The four days between the invitation and the banquet passed with the slow, viscous quality of honey dripping from a spoon. Wen Yu moved through them with the mechanical precision of a man who had divided his remaining time into discrete, manageable tasks, each one a stepping stone toward Saturday evening. He did not allow himself to think about the destination. He thought only about the steps.

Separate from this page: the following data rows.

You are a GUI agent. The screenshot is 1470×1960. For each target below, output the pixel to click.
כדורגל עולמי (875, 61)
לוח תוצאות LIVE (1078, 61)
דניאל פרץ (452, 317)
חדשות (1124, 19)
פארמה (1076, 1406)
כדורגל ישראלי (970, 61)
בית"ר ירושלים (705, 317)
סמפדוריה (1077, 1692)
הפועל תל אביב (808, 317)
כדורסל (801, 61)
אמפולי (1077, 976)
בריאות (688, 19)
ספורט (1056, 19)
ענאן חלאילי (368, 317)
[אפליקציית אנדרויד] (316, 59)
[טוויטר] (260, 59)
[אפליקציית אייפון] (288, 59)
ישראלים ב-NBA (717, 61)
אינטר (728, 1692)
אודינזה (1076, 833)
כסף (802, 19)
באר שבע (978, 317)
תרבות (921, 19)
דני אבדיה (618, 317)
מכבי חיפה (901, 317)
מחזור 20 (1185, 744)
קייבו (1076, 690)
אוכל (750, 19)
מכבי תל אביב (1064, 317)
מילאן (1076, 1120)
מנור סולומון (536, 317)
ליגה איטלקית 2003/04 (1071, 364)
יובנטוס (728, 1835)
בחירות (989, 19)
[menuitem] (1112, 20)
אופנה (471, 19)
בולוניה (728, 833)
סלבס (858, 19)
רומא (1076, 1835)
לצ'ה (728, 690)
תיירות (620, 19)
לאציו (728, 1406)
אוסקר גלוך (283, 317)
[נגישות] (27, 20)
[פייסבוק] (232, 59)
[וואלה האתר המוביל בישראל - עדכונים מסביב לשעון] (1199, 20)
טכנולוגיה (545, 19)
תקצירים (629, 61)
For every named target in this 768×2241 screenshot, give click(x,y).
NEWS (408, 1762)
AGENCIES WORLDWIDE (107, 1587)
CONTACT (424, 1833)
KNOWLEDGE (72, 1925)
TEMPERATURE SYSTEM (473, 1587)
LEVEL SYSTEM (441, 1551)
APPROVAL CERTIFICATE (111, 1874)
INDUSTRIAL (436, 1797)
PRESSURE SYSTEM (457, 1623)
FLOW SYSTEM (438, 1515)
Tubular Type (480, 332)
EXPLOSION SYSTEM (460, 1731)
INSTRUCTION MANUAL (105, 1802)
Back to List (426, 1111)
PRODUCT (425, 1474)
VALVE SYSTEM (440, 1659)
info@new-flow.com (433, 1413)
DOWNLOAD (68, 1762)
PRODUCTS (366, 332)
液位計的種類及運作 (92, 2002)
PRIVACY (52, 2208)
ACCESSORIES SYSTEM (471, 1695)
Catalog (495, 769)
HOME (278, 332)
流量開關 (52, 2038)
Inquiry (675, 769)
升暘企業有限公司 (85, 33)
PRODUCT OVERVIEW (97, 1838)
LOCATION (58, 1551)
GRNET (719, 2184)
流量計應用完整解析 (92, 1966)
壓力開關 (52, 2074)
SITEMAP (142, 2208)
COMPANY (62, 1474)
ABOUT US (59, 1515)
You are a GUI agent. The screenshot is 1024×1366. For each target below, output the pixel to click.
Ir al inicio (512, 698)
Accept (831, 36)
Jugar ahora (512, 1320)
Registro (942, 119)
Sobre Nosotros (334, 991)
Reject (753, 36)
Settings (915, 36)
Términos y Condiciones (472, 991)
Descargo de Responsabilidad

On Wednesday morning, he visited a chemical supply warehouse in the industrial district on the eastern edge of the city. The warehouse was a low, gray building wedged between a meat processing plant and a textile factory, and it smelled of industrial solvents and bureaucratic indifference. Wen Yu wore a pressed shirt and carried a clipboard he had purchased at a stationery store the previous afternoon. He told the clerk he was a laboratory assistant at a biomedical research facility, and he presented a forged purchase order that he had assembled on his laptop using templates downloaded from a website that no longer existed. The clerk, a tired man in his fifties with nicotine-stained fingers, barely glanced at the documents. Within twenty minutes, Wen Yu was walking back to his car with a small, unremarkable box containing two vials of a compound called tetramethylenedisulfotetramine, a synthetic neurotoxin that was colorless, odorless, and lethal in quantities so minute that a single gram could kill a room full of people.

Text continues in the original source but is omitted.